Your task is to repeat exactly the lines below between the line holding "info@shamrockstructures.com (1192, 1273)" and the line holding "Login/Sign up (1573, 57)", inclusive, and only those.

MATERIAL FOR THIS TASK
──────
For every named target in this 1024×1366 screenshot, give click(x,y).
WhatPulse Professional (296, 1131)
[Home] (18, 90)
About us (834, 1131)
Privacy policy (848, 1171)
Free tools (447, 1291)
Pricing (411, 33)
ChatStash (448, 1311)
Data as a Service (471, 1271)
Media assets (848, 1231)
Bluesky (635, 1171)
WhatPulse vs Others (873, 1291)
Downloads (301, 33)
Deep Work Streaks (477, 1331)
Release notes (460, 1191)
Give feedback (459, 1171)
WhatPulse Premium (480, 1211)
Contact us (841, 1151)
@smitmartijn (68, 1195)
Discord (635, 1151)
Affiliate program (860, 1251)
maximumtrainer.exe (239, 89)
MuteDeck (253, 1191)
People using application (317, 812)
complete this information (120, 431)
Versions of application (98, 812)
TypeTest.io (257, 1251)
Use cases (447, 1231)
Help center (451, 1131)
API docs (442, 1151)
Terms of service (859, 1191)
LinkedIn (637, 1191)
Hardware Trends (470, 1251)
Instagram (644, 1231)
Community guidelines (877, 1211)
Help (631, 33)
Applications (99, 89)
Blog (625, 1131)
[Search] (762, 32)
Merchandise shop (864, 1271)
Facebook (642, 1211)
──────
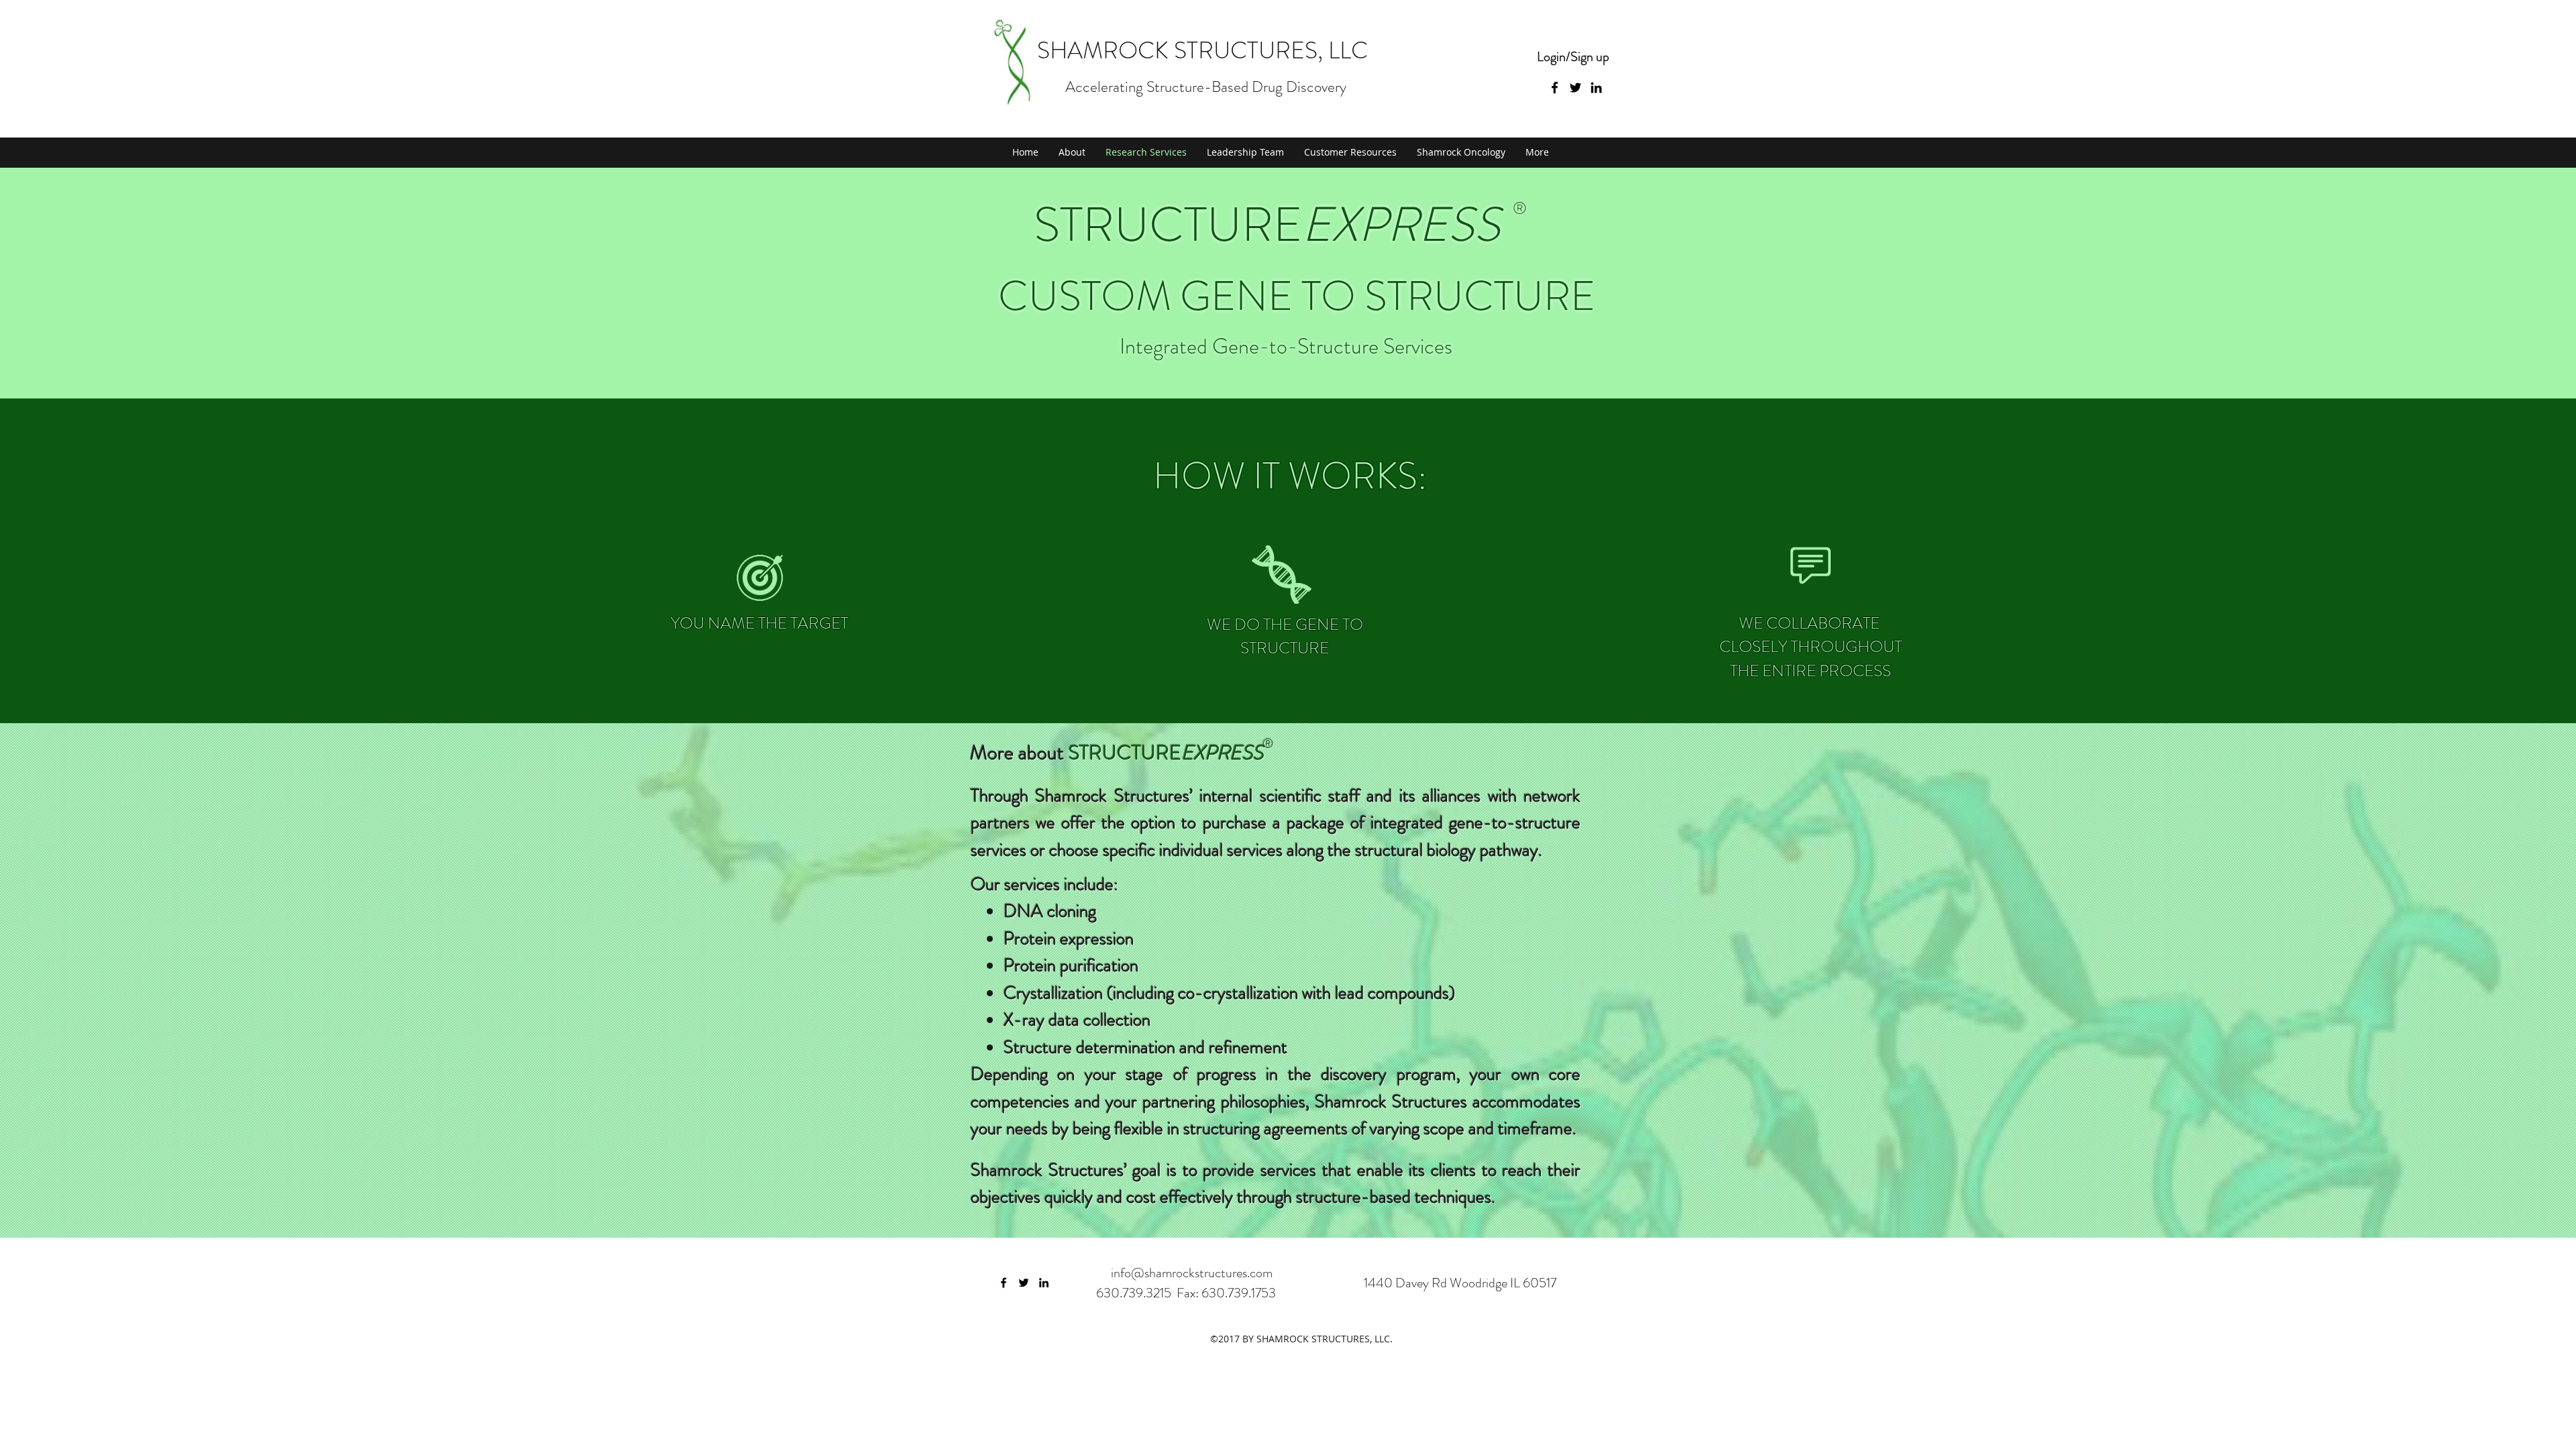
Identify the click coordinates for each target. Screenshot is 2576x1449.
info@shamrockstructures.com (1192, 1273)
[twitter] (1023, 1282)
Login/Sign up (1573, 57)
──────
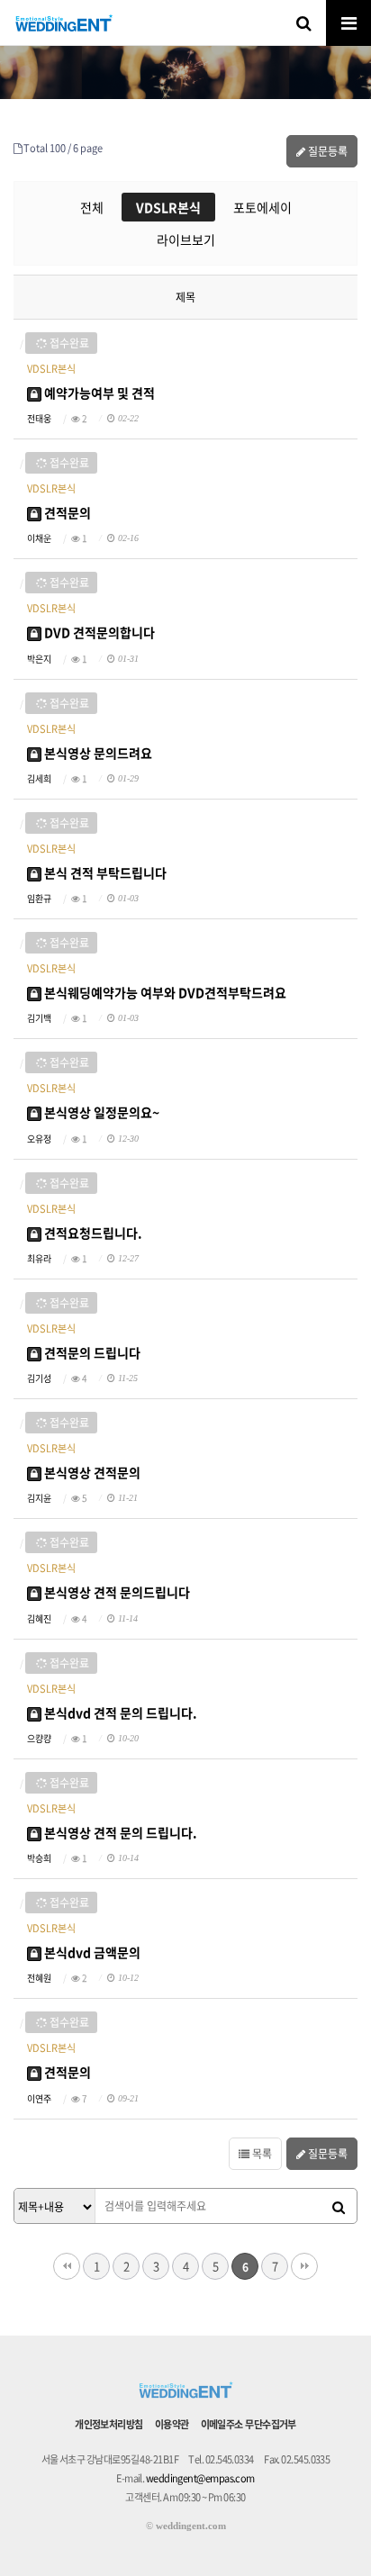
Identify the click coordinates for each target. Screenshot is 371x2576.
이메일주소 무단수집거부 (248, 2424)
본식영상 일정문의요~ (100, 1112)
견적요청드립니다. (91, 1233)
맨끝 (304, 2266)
──────
SOLUTION TO THE EXERCISE
info@shamrockstructures.com (1192, 1273)
[twitter] (1023, 1282)
Login/Sign up (1573, 57)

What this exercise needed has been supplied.